According to RFC 2328 – OSPF Version 2, an area border router (ABR) is a router attached to multiple areas, and has the main function to provide its attached areas with Type-3 and Type-4 LSAs that describe routes and ASBRs in other areas, as well as perform actual inter-area routing.
Based on RFC 2328, RT3 will identify itself as an ABR by setting the B bit in its Router-LSA, and generates Type-3 Summary-LSAs for the destinations in its directly attached areas into Areas 1 and 2 – originates Summary-LSAs for Area 1 to Area 2; and vice versa.
The Cisco’s implementation of ABRs is based on RFC 3509 – Alternative Implementations of OSPF Area Border Routers, which redefines an ABR as a router that has more than one area actively attached and one of them is the backbone area! RT3 is no longer considered as an ABR; this is proven when the output of the show ip ospf database router self-originate EXEC command on RT3 does not have the “Area Border Router” message as in RT1 and RT4. Cisco using this approach to prevent loops due to the origination of Summary-LSAs in situations where a router considers itself as an ABR but doesn’t have an active backbone connection. Deployment of the Cisco’s implementation of ABRs based on RFC 3509 is fully compatible and can coexist with standard OSPF domains without problems.

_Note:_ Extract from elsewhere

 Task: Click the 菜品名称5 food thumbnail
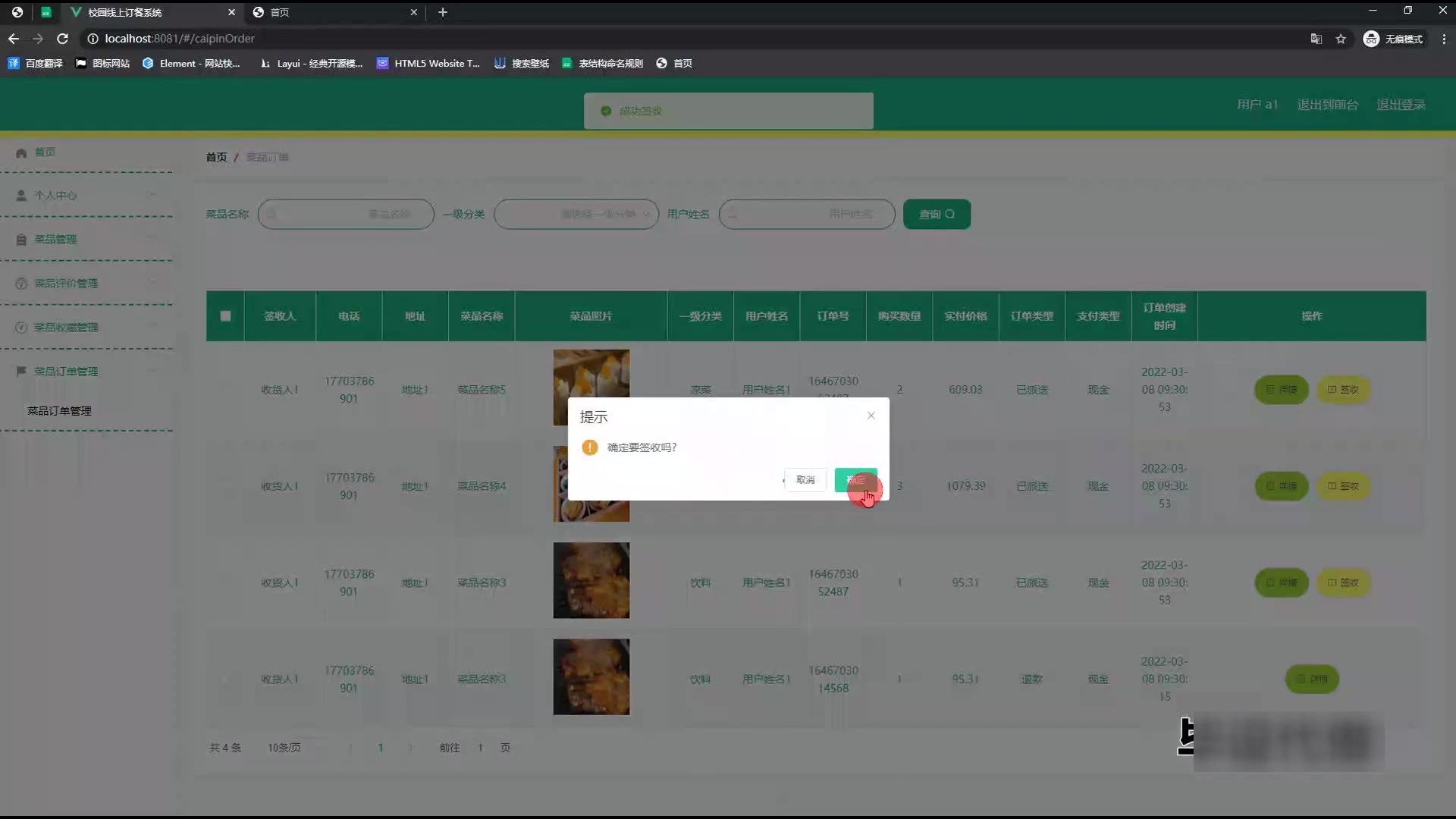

Deployment of either OSPF-standard or RFC3509-based ABRs can lead to unexpected routing asymmetry as discussed in this section.
RT2 will have the inter-area route to 192.168.2.0/24 via RT1 (ABR); while RT5 will have the inter-area route to 192.168.1.0/24 via RT4 (ABR). Since RT4 is only reachable via RT3, the traffic initiated from 192.168.2.0/24 and destined to 192.168.1.0/24 will pass through RT3. Due to RT3 has an intra-area route to 192.168.1.0/24 via RT2, RT3 will route the traffic directly to RT2 instead of RT4, as intra-area routes are always preferred over inter-area routes.

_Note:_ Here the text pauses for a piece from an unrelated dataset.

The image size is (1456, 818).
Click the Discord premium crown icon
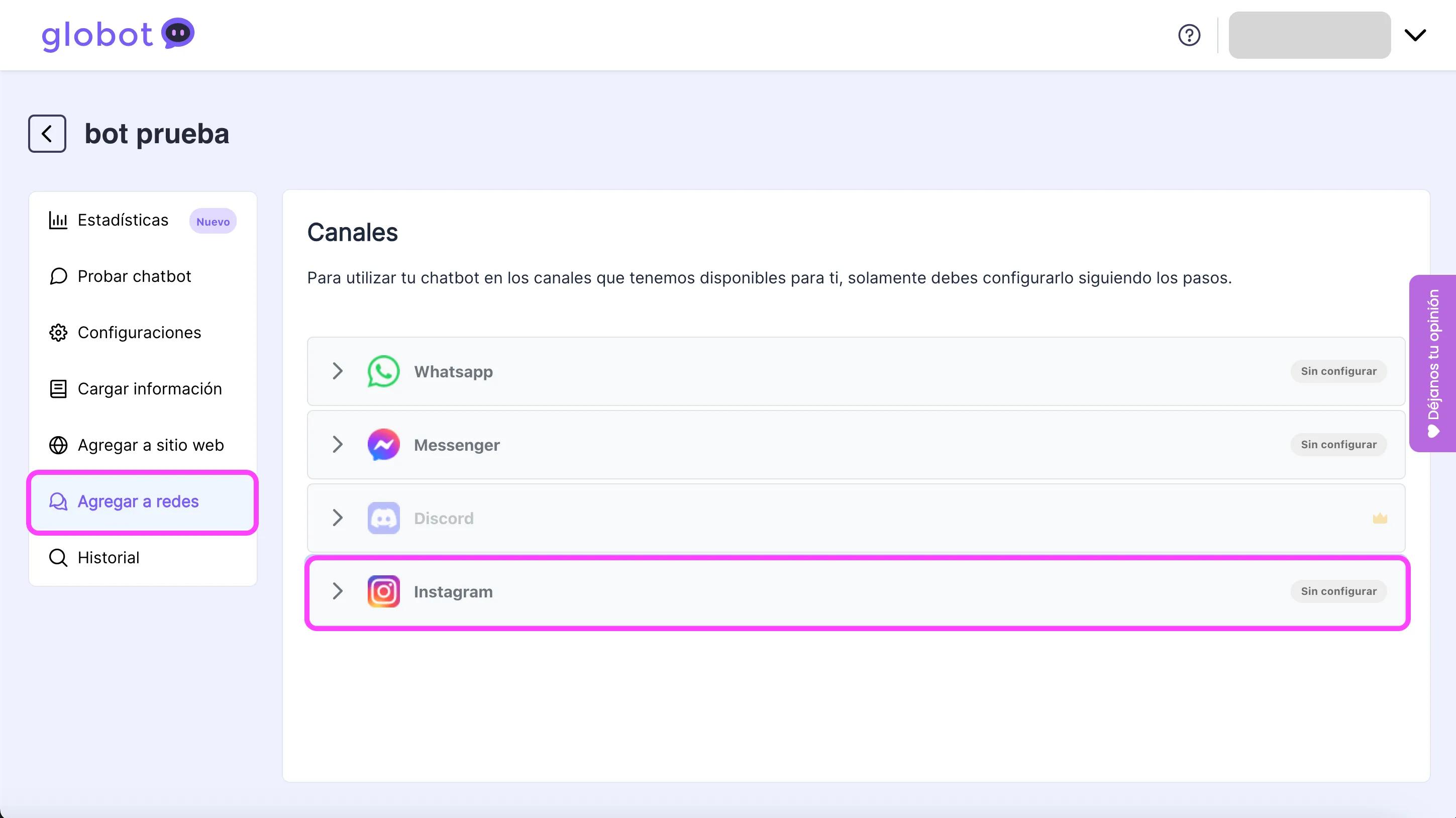1380,518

Note: The OSPF cost from RT3 to 192.168.1.0/24 via RT2 is 9 while the OSPF cost via RT4 is 7.
The return traffic from 192.168.1.0/24 back to 192.168.2.0/24 will pass through RT2 and routed to RT1 instead of RT3, as RT2 do not have any inter-area routes via RT3. As a result, routing asymmetry occurs and the more optimal path through the backbone area is not being used as the traffic from 192.168.1.0/24 to 192.168.2.0/24 will go through the backbone area while traffic from 192.168.2.0/24 to 192.168.1.0/24 will cross the areas directly through RT3. Below shows the output on RT3 which proves that asymmetric routing has occurred:
RT3#sh int | in is up|rate FastEthernet0/0 is up, line protocol is up 30 second input rate 18000 bits/sec, 20 packets/sec 30 second output rate 0 bits/sec, 0 packets/sec Ethernet1/0 is up, line protocol is up 30 second input rate 0 bits/sec, 0 packets/sec 30 second output rate 18000 bits/sec, 20 packets/sec Ethernet1/1 is up, line protocol is up 30 second input rate 18000 bits/sec, 20 packets/sec 30 second output rate 18000 bits/sec, 20 packets/sec RT3#
The RFC3509-based-ABR RT3 is not really functioning as an ABR as it does not originate Summary-LSAs into its attached areas, but inter-area traffic can still pass through it.